SUPPLIED TEXT START
The End of North America

by Paul Krugman, Paul Krugman Substack, January 31, 2025.

Excerpt:

As I wrote the other day, in the three decades since NAFTA went into effect, North American manufacturing has evolved into a highly integrated system whose products — autos in particular, but manufactured goods more broadly — typically contain components from all three members of the pact, which may be shipped across the borders multiple times. Manufacturers developed this system not just because tariffs were low or zero, but because they thought they had a guarantee that tariffs would stay low.

One way of saying this is that until just the other day there was really no such thing as U.S. manufacturing, Canadian manufacturing or Mexican manufacturing, just North American manufacturing — a highly efficient, mutually beneficial system that sprawled across the three nations’ borders.

But now we have a U.S. president saying that a duly negotiated and signed trade pact isn’t worth the paper it was printed on — that he can impose high tariffs on the other signatories whenever he feels like it. And even if the tariffs go away, the private sector will know that they can always come back; the credibility of this trade agreement, or any future trade agreement, will be lost. So North American manufacturing will disintegrate — that is, dis-integrate — reverting to inefficient, fragmented national industries.

DRH comment: Trump often talks about the beautiful taxes called tariffs. The tariffs are not beautiful. Quite the opposite: they will, as Krugman, says help dis-integrate a beautifully integrated manufacturing system.

 

Modern China, the Old USSR, and American Attitudes about Trade

by Timothy Taylor, Conversable Economist, January 31, 2025.

The GATT, formally known as the General Agreement on Tariffs and Trade but informally known as the Gentleman’s Agreement to Talk and Talk, was first signed by 23 countries back in 1947. Over the decades, all that talking led to a substantial decrease in tariffs all around the world. By 1994, the GATT morphed into the World Trade Organization. At that time, it has [sic] about 125 countries, accounting for about 90% of world trade. From a free trade perspective, it was a considerable success.

Here’s my hypothetical question: Would the GATT have been able to expand the parameters of free trade around most of the world if it had also included the USSR?

 

Why RFK Jr. Is Dangerous to Public Health

by Editorial Board, Wall Street Journal, January 26, 2025.

Excerpt:

Congress established the National Vaccine Injury Compensation Program in 1986 for children’s vaccines because an avalanche of litigation was driving manufacturers from the market. The program allows patients who believe they’ve been harmed by vaccines to file claims with the government for compensation, which are adjudicated in special vaccine courts.

Why do vaccines receive more liability protection than medicines? For one, the population of potential plaintiffs is much larger for children’s vaccines than for any other medical product. Juries are especially sympathetic when it comes to children, so the payouts and potential liability are also much larger.
SUPPLIED TEXT END
AVAILABLE DATA START
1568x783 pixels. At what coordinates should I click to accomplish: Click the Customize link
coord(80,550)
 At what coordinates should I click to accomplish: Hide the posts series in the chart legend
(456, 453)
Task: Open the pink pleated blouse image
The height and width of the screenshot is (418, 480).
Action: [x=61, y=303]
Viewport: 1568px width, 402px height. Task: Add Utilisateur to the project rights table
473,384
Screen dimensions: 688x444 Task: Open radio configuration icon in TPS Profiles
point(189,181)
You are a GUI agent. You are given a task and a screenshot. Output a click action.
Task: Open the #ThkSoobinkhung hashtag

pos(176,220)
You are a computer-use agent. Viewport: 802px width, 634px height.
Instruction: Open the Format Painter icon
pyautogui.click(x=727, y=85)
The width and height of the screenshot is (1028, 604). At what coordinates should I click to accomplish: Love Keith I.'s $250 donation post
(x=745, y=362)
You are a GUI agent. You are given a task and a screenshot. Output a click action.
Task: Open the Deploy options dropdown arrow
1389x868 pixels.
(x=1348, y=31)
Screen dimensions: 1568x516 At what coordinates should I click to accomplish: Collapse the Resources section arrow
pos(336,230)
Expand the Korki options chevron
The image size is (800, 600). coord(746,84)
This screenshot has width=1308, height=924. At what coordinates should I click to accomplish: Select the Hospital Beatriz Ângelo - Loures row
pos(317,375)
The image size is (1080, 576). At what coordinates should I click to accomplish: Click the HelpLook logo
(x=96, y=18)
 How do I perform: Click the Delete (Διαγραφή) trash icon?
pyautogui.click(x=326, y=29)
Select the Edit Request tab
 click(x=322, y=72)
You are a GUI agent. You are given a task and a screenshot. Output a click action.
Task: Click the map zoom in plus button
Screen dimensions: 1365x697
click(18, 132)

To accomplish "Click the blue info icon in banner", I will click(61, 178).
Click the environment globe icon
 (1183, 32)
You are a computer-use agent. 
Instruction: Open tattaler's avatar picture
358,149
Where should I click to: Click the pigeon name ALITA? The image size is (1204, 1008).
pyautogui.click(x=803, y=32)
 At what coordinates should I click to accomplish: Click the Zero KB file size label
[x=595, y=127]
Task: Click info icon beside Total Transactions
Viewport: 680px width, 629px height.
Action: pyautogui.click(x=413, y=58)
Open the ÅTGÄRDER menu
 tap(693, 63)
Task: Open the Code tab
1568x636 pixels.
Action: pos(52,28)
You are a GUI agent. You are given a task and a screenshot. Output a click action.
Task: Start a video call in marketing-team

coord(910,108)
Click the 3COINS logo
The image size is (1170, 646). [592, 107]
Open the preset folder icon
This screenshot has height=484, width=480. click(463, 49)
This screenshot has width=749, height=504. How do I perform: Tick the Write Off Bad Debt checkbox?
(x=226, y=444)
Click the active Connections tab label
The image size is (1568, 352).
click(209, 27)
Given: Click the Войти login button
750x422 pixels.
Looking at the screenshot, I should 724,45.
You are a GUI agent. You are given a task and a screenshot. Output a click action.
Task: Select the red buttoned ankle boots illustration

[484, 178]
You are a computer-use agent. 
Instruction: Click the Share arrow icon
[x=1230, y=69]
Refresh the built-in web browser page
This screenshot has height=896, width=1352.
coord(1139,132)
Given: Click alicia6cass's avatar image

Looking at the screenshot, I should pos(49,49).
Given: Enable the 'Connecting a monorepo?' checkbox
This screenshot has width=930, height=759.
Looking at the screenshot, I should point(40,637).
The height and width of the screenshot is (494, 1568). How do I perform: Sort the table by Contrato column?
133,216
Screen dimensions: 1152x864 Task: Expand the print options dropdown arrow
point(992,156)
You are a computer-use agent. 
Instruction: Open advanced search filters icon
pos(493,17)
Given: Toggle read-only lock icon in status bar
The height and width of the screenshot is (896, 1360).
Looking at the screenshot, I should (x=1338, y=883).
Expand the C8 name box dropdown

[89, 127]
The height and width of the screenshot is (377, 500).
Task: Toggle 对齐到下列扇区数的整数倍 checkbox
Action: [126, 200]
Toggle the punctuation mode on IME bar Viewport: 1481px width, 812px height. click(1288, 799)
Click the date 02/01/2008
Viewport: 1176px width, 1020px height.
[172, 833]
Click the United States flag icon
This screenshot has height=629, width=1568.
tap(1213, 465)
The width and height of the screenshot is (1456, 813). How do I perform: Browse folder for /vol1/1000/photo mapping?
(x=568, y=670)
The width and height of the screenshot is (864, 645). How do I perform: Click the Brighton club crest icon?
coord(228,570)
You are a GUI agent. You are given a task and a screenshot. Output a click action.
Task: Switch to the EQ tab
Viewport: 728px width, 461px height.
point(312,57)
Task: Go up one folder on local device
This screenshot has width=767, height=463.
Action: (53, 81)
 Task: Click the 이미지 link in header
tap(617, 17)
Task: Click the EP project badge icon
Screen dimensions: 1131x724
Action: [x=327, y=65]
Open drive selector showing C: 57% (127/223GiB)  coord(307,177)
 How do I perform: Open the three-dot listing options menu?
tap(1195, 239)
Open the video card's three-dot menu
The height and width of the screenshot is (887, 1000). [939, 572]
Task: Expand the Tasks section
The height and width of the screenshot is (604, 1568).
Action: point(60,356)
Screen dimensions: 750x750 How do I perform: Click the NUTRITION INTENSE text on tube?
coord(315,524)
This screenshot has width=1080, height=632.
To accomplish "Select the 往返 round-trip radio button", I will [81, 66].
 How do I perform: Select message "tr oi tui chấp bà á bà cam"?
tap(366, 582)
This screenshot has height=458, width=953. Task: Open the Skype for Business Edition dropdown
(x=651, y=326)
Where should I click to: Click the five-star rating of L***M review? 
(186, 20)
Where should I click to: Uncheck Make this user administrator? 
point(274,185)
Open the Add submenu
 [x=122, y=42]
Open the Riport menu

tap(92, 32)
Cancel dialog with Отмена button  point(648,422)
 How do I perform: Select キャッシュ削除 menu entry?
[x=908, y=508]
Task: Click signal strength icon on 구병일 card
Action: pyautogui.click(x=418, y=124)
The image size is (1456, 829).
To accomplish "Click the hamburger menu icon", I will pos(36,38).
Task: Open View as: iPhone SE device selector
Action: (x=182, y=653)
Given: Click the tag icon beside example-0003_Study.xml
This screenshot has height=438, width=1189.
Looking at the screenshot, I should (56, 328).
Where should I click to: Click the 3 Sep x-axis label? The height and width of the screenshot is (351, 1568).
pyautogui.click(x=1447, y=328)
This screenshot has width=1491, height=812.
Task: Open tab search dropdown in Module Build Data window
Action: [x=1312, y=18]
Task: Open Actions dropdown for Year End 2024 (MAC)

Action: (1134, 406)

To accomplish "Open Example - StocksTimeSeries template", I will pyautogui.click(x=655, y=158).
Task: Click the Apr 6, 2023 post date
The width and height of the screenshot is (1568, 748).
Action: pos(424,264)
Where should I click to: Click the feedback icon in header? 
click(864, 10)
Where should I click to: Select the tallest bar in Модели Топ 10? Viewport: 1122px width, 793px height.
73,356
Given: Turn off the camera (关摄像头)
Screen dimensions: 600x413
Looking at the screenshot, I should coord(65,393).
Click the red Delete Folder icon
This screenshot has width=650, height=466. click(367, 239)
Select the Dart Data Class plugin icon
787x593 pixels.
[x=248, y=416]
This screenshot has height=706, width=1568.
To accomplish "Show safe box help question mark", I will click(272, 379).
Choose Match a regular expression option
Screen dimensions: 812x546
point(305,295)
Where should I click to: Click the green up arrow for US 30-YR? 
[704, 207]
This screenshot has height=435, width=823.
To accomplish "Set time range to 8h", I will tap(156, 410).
AVAILABLE DATA END
■ ACTIVITY ■
List the titles of all the articles quoted in the supplied text. You won't need the entries.

■ FINISHED TASK ■
- The End of North America
- Modern China, the Old USSR, and American Attitudes about Trade
- Why RFK Jr. Is Dangerous to Public Health